• _The problem_: Copy the rows from the line containing "This screenshot has" down to the line containing "tap(170, 10)" (both included), changing "radio circle" to "radio button" and keeping everything else the same. Leave the pictures out.

• _Supplied entries_:
»»

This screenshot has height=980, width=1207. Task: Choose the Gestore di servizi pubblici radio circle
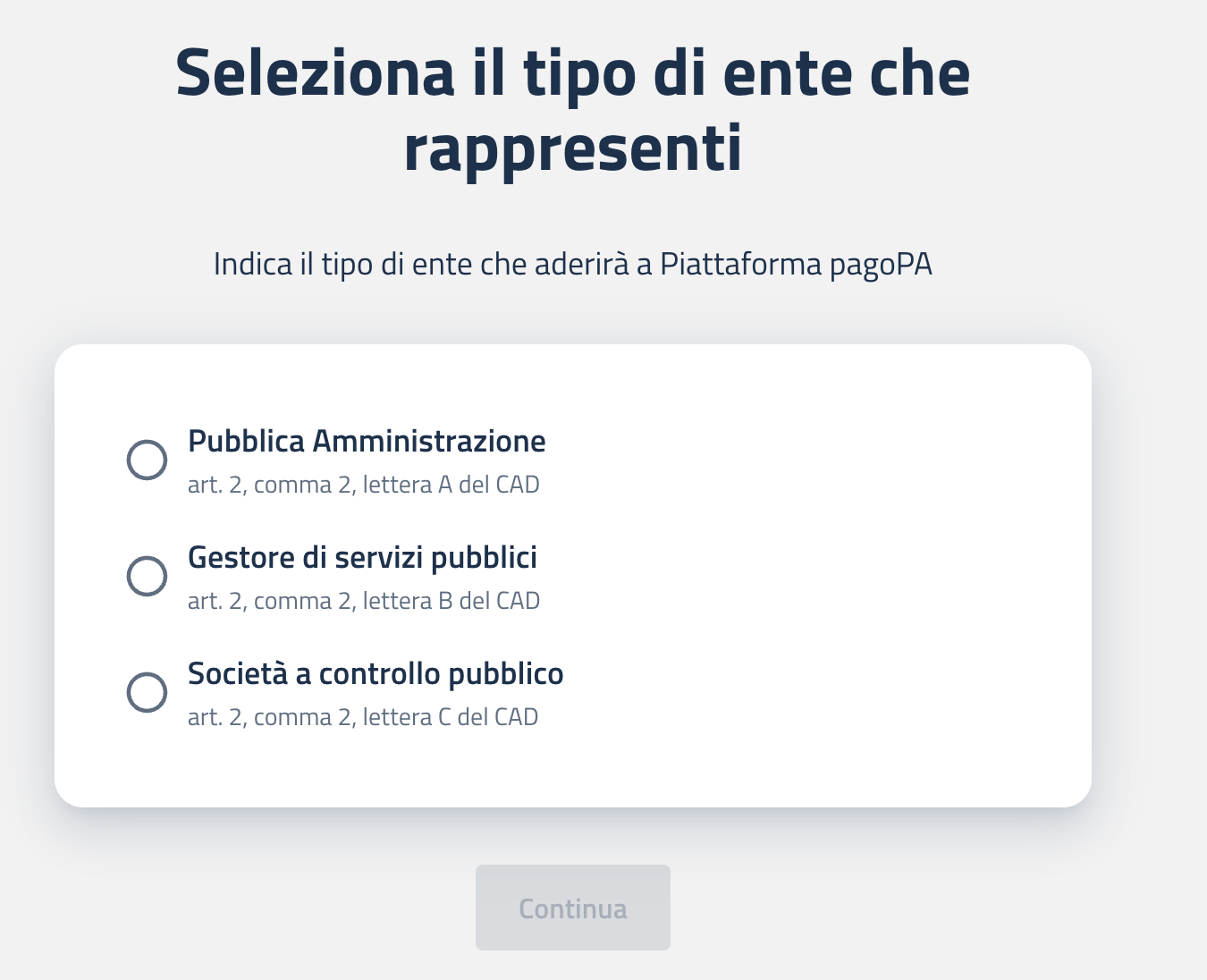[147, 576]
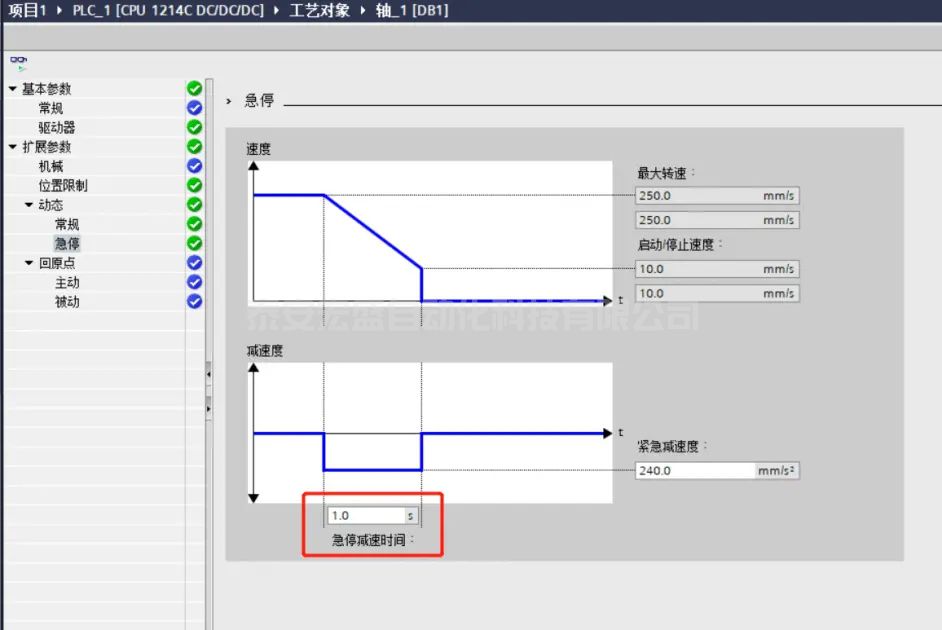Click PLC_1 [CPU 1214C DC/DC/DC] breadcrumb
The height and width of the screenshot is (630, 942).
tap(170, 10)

««
»»

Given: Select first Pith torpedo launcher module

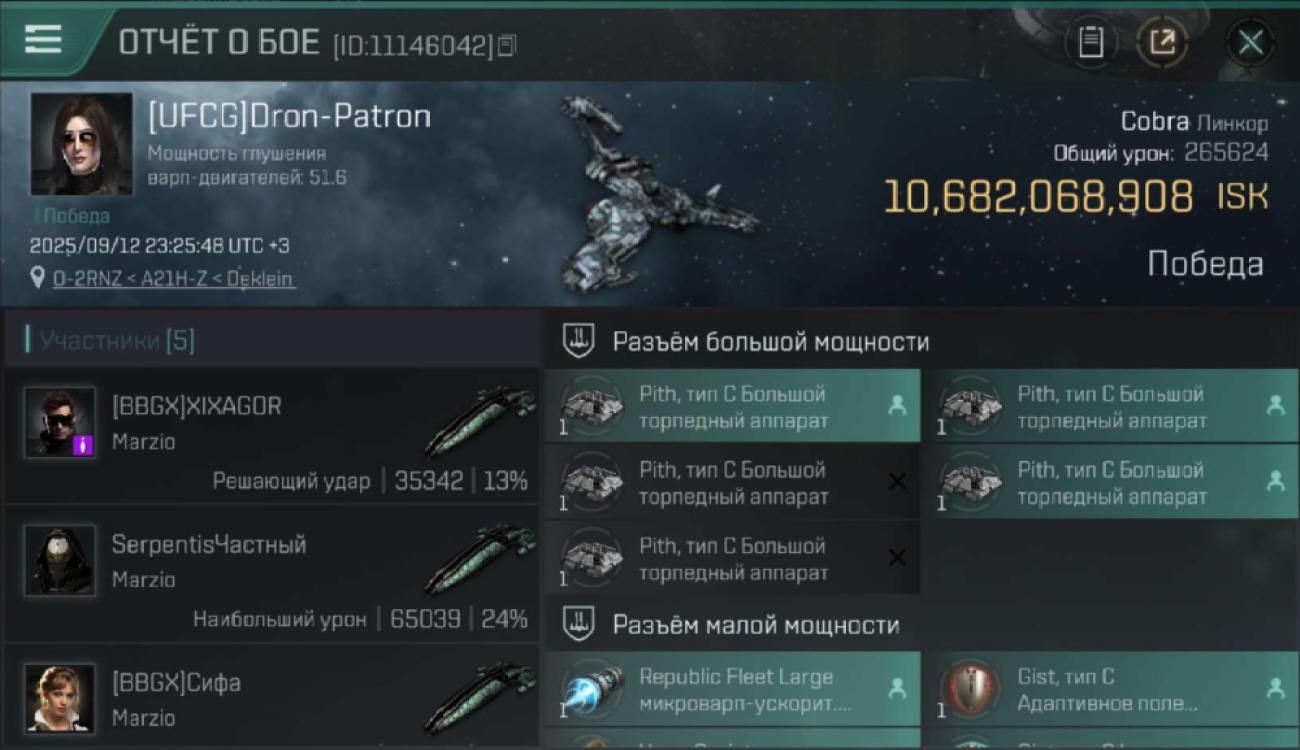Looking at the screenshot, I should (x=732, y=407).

««

• _Correct output_:
This screenshot has height=980, width=1207. Task: Choose the Gestore di servizi pubblici radio button
[147, 576]
Click PLC_1 [CPU 1214C DC/DC/DC] breadcrumb
The height and width of the screenshot is (630, 942).
tap(170, 10)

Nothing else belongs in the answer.